Trade-driven GDP rebound fuels growth; Trump urges Fed to cut rates as consumer spending shows resilience
April–June 2025 — The U.S. economy delivered a stronger‑than‑expected performance in the second quarter, with GDP expanding 3% on an annualized basis, the Commerce Department reported Wednesday. The figure sharply beat the Dow Jones consensus forecast of 2.3% and reversed Q1’s 0.5% contraction.
The upside surprise came even as President Donald Trump’s tariff measures continued to shape trade flows. A steep drop in imports — down 30.3% after a Q1 surge — and modest consumer resilience helped power the rebound. Exports fell 1.8%, but the net trade improvement contributed significantly to headline growth.

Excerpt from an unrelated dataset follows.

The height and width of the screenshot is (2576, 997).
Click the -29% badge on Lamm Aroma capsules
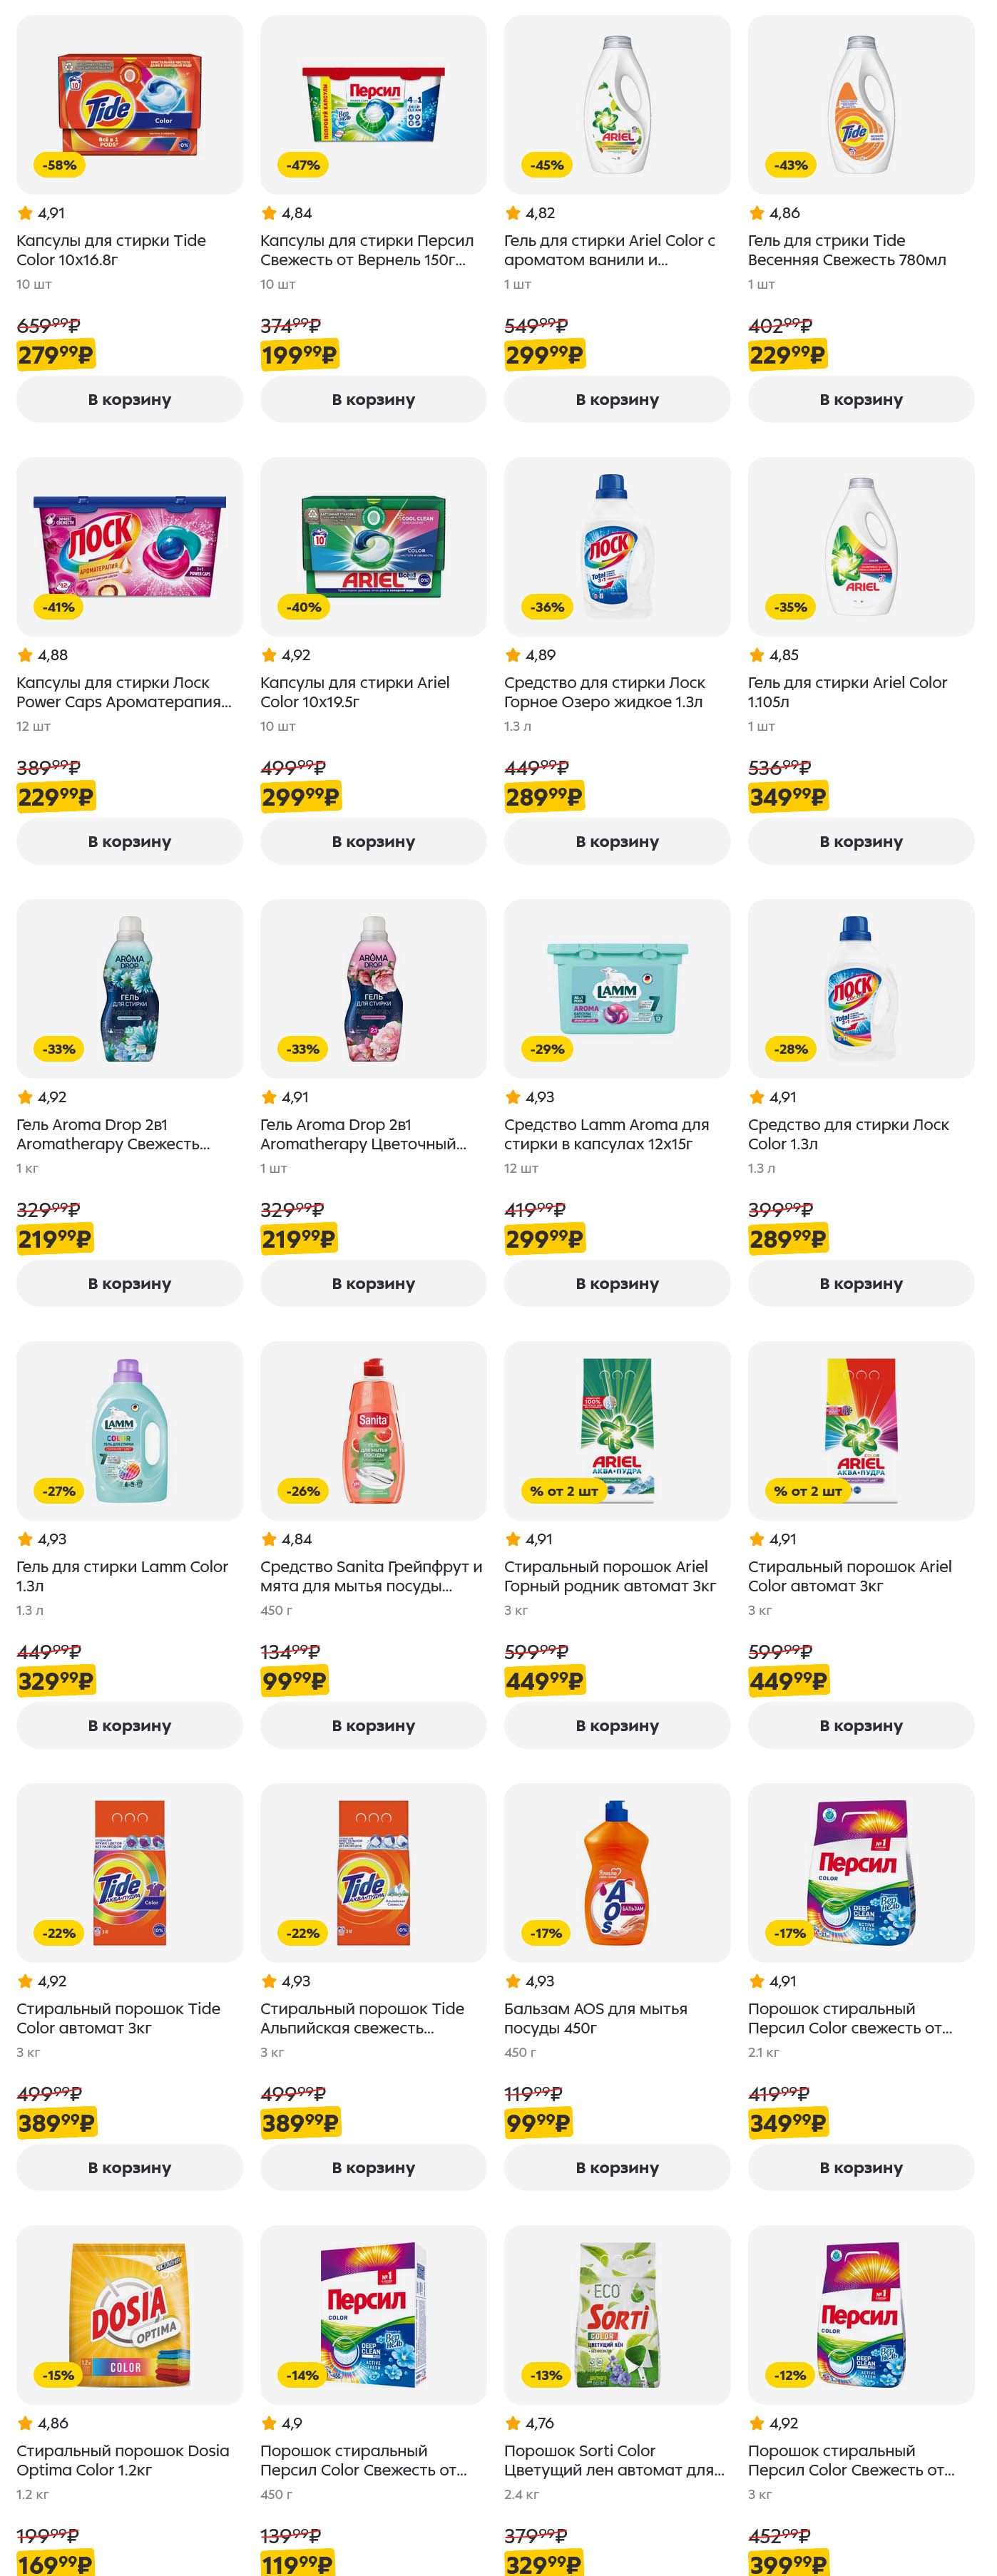[x=547, y=1049]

📊 Key GDP Highlights — Q2 2025
- GDP Growth: +3.0% vs. +2.3% forecast
- Q1 GDP: –0.5%
- Consumer Spending: +1.4% (vs. +0.5% prior)

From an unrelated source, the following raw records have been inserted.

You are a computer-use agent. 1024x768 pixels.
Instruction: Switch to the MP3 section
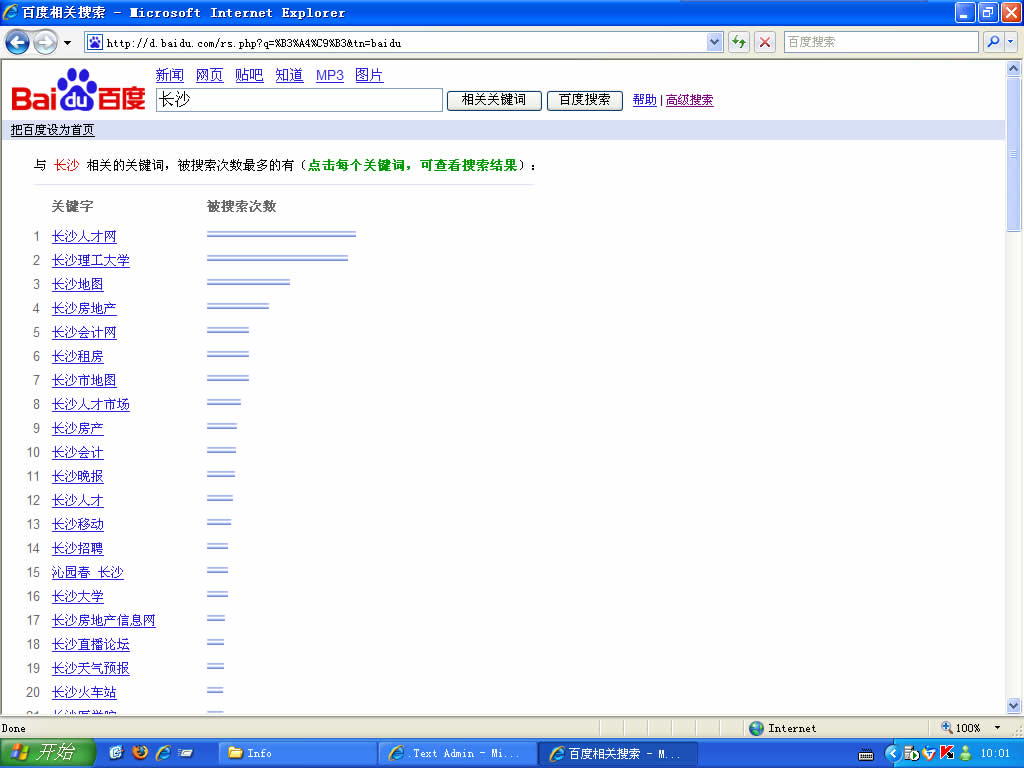point(329,75)
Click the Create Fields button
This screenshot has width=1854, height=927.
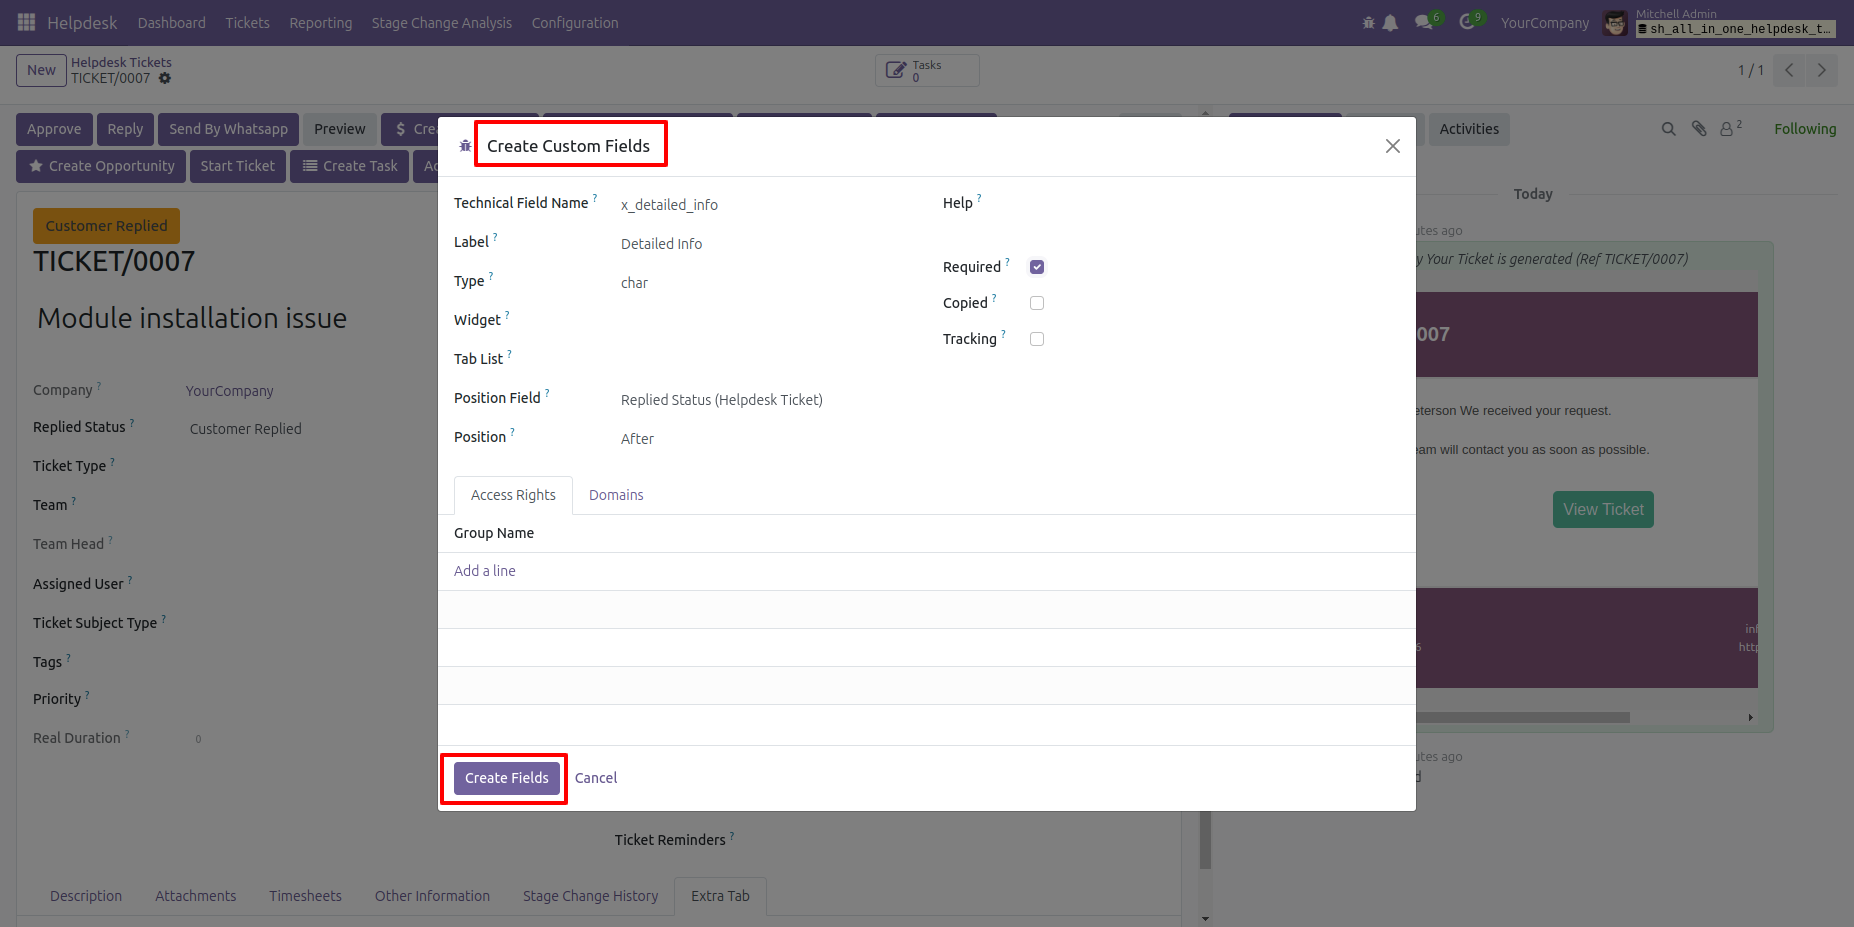[x=506, y=778]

- Imports: –30.3% (after +37.9% in Q1)
- Exports: –1.8%
- Residential Investment: –4.6%
- Federal Government Spending: –3.7%
- Core PCE Inflation: +2.5% (down from 3.5% in Q1)
Trump Pushes Fed for Rate Cuts
President Trump immediately seized on the robust GDP print to renew his call for the Federal Reserve to lower interest rates.
“2Q GDP JUST OUT: 3%, WAY BETTER THAN EXPECTED! … ‘Too Late’ MUST NOW LOWER THE RATE. No Inflation! Let people buy, and refinance, their homes!” — Trump, Truth Social
Markets expect the Fed to hold rates in the 4.25%-4.50% range at Wednesday’s meeting, but political pressure for monetary easing remains intense.
Resilience — But Warning Signs Ahead
While headline GDP growth looked solid, underlying demand showed signs of cooling:
- Final sales to private domestic purchasers — a Fed‑watched gauge of underlying demand — rose just 1.2%, the slowest pace since late 2022.
- Housing market activity remains weak under high mortgage rates.
- Trade‑related boosts could fade in Q3 if import levels normalize.
“The consumer is hanging in there, but still on edge until the trade deals are done,” said Heather Long, Chief Economist at Navy Federal Credit Union.
Bottom Line
Q2’s GDP beat underscores the resilience of the U.S. economy despite tariff uncertainty, tight monetary policy, and global headwinds. However, the trade‑driven lift may prove temporary, putting renewed focus on consumer strength, the Fed’s rate path, and the trajectory of global trade negotiations in the second half of the year.